→ Exercise
Reproduce the full text about setting up a legal entity overseas word for word.

Legal entity setup overseas: is it really what you’re looking for?
When your company leadership decides to expand into a new country, one of the first things that you’re likely to hear is how important it is for you to start up a new legal entity in that country. Short-term employee trips may be satisfactory for exploratory visits, but for any significant business relationships, a formal legal entity is needed. So, with this in mind, here’s a closer look at what it takes to set up a foreign business entity, and when you should look into employment without establishment in a country of your choice.
Why Open A Subsidiary?
A subsidiary, legal entity, or any other term that you want to use, describes the foreign arm of a multinational company that does business in said country. Technically, a given company could have as many legal entities as it has countries it does business in, one in Taiwan, one in the UAE, one in Germany, for example, and so on.

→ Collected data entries
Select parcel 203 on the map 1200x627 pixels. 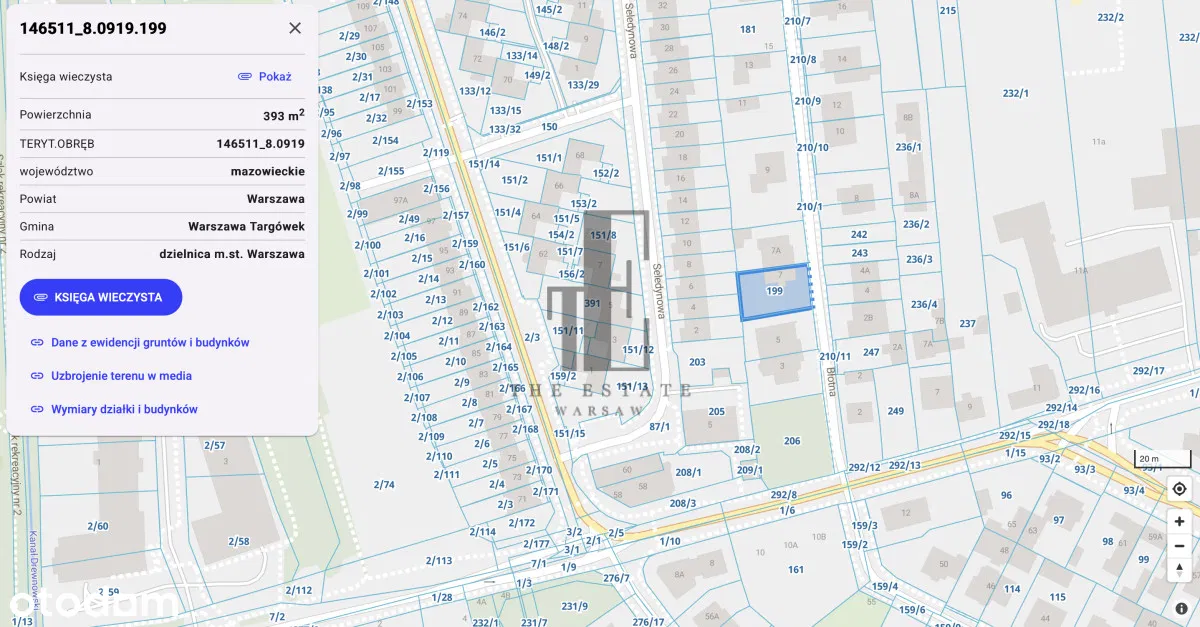tap(697, 362)
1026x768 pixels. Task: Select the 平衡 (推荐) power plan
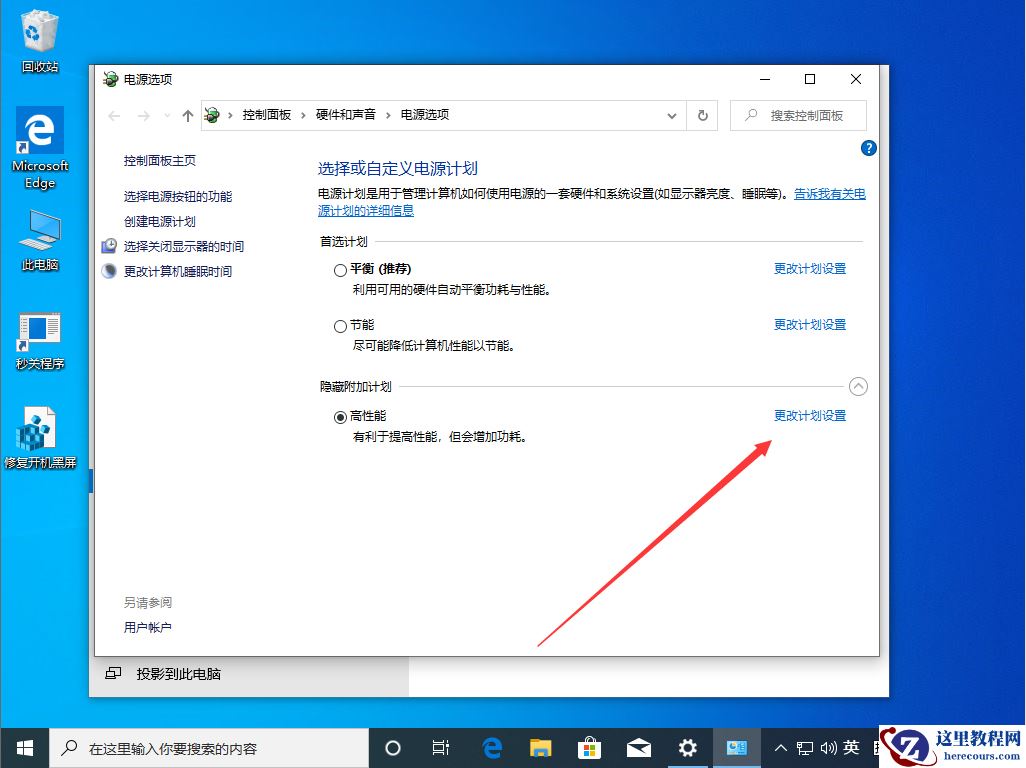pyautogui.click(x=340, y=269)
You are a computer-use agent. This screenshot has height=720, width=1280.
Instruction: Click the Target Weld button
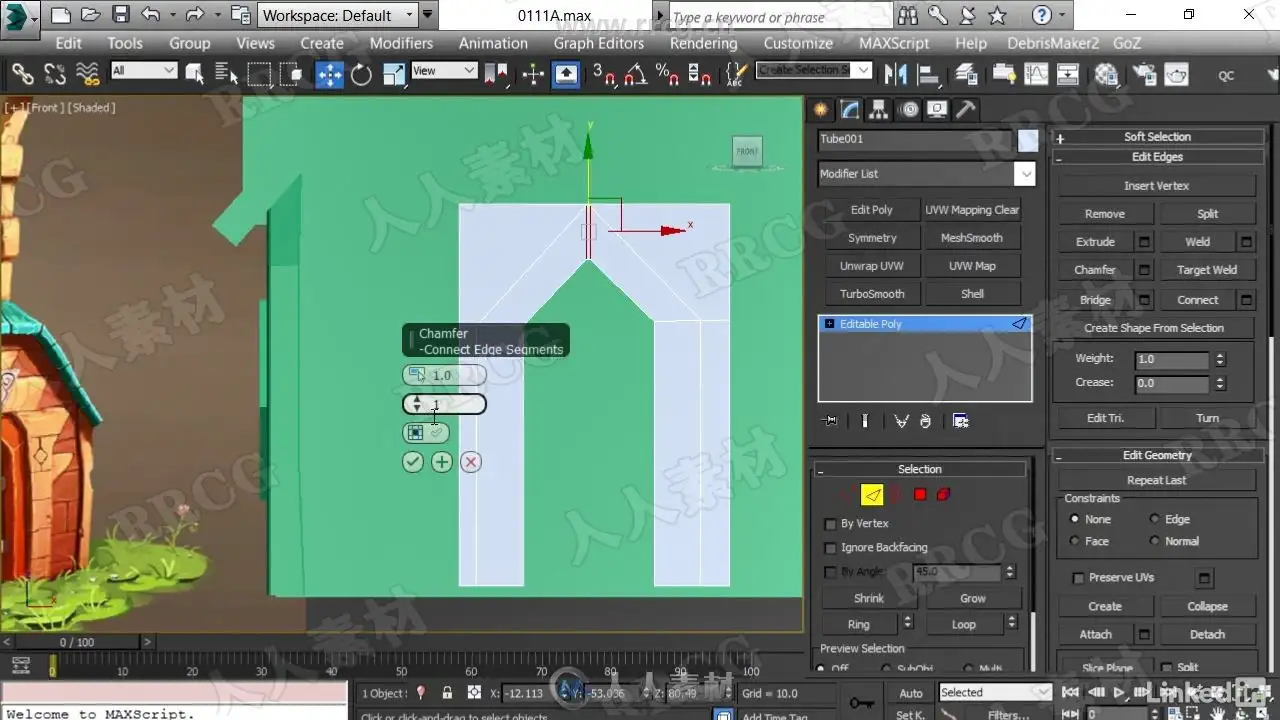1207,270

→ Solution below
Legal entity setup overseas: is it really what you’re looking for?
When your company leadership decides to expand into a new country, one of the first things that you’re likely to hear is how important it is for you to start up a new legal entity in that country. Short-term employee trips may be satisfactory for exploratory visits, but for any significant business relationships, a formal legal entity is needed. So, with this in mind, here’s a closer look at what it takes to set up a foreign business entity, and when you should look into employment without establishment in a country of your choice.
Why Open A Subsidiary?
A subsidiary, legal entity, or any other term that you want to use, describes the foreign arm of a multinational company that does business in said country. Technically, a given company could have as many legal entities as it has countries it does business in, one in Taiwan, one in the UAE, one in Germany, for example, and so on.